The stock market, however, did not fully extend Infosys’ concerns to other major IT stocks. So, while Infosys fell by 3.0 per cent, Tata Consultancy Services’ share price declined by 1.2 per cent making it the 17th biggest loser among Nifty 50 companies. The share price of
HCL Technologies and Wipro actually gained by 1.0 per cent and 0.3 per cent respectively.

The impact of Infosys’ concerns on its financials may not be material. The Infosys management was indirectly saying that Q1 of  FY17 will not be great. But is difficult to tell whether this was the starting of things to come in terms of growth.

Infosys has had a track record of being the first to call out signs of
weakness. Analysts said there was no reason for Infosys to come out cautioning on growth and talking of quarterly bumps unless there was some substance in the matter.

Like Infosys, TCS also sees a significant portion of its consolidated revenue (14.1 per cent in FY16) coming from IT services to the retail and consumer packaged goods sector.

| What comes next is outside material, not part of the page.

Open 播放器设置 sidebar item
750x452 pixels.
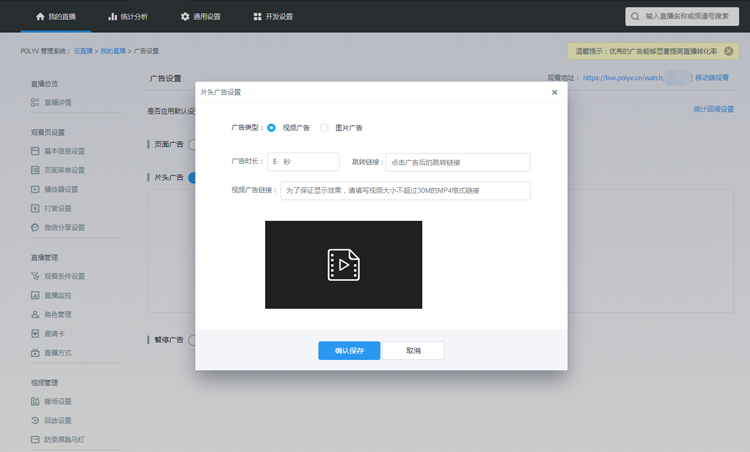[x=60, y=189]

Infosys’ COO Rao was, however, confident of growth in other business segments of the company. “We have a good pipeline in financial services (barring insurance) where we grew close to 15 per cent last
year which we expect to continue in the current year. In manufacturing too, we are seeing traction, particularly in the auto space, although the aero space is a bit stagnant,” Rao said.

Of total Infosys consolidated revenue of Rs 62,441 crore in FY17, the financial services segment contributed 27.3 per cent, the manufacturing segment contributed 11.1 per cent, the ECS (energy, utilities, communications and services) contributed 21.7 per cent, the RCL (retail) segment contributed 16.4 per cent and the health and life sciences segment contributed 13.0 per cent.